These Tech Companies Allow Their Employees to Get High at Work

Many companies across America wouldn’t hire an applicant who admitted to smoking marijuana, but in Colorado, where pot is legal, some tech startups have embraced their workers’ cannabis consumption.
One of those startups is Denver-based Flowhub, which was founded in 2015 by Kyle Sherman and Chase Wiseman to develop software for cannabis growers and dispensaries. According to CNN, the company currently has 18 employees that often bring marijuana-infused edibles and drinks to work — smoking isn’t allowed in the building.
“Our philosophy at Flowhub is to get shit done,” Sherman told CNN. “If it helps our employees get work done, then we don’t care if they consume at work.”
Both co-founders consume edibles at weekly brainstorm meetings because, as Sherman said, they believe it “surfaces new ideas.”
Also based in Denver are social-networking-for-stoners platforms High There! and MassRoots, both of which allow their employees to bring weed to work.
“Being in Denver, we’re in the heart of the cannabis industry,” said Darren Roberts, cofounder of High There!, which has amassed 150,000 users since its launch 10 months ago. “Cannabis is part of our culture.”
The 2-year-old startup MassRoots, which has 30 employees and $4.4 million in funding, was thought up by cofounder Isaac Dietrich while he was a college student smoking weed in his friend’s apartment.

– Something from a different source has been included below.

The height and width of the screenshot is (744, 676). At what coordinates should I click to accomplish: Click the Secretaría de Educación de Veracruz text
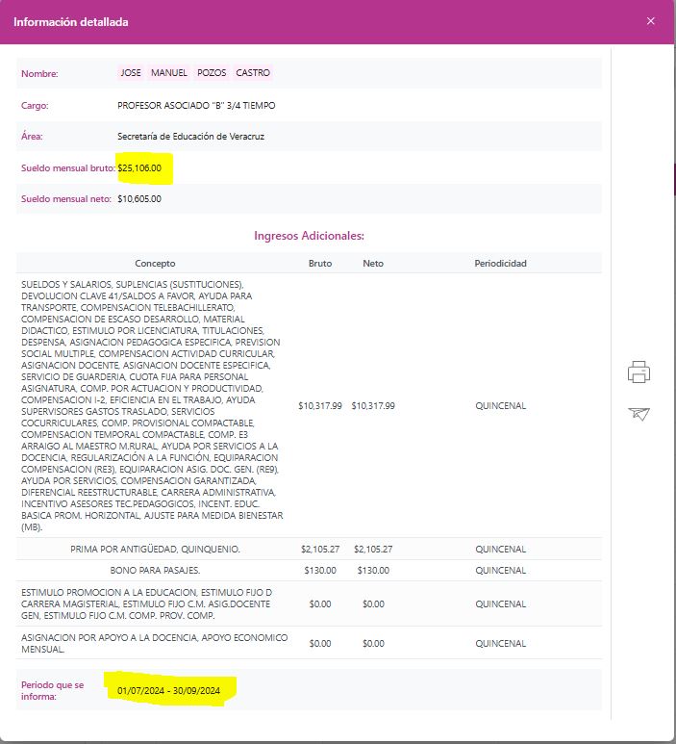190,137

“Our general philosophy is that we need to be as productive and creative as possible, everyday,” he told CNN. “If cannabis facilitates that, then we’re allowing it.”
In San Francisco, where medical marijuana is legal, software firm sales executive Brandon David said most of his company’s employees consume cannabis throughout the day. He says he uses a cannabis vaporizer daily to help him “press ahead” and to sometimes “get a second wind.”
According to David, although many companies are beginning to allow cannabis consumption, few are open about it: “There definitely are far more that allow it than are willing to openly talk about it.”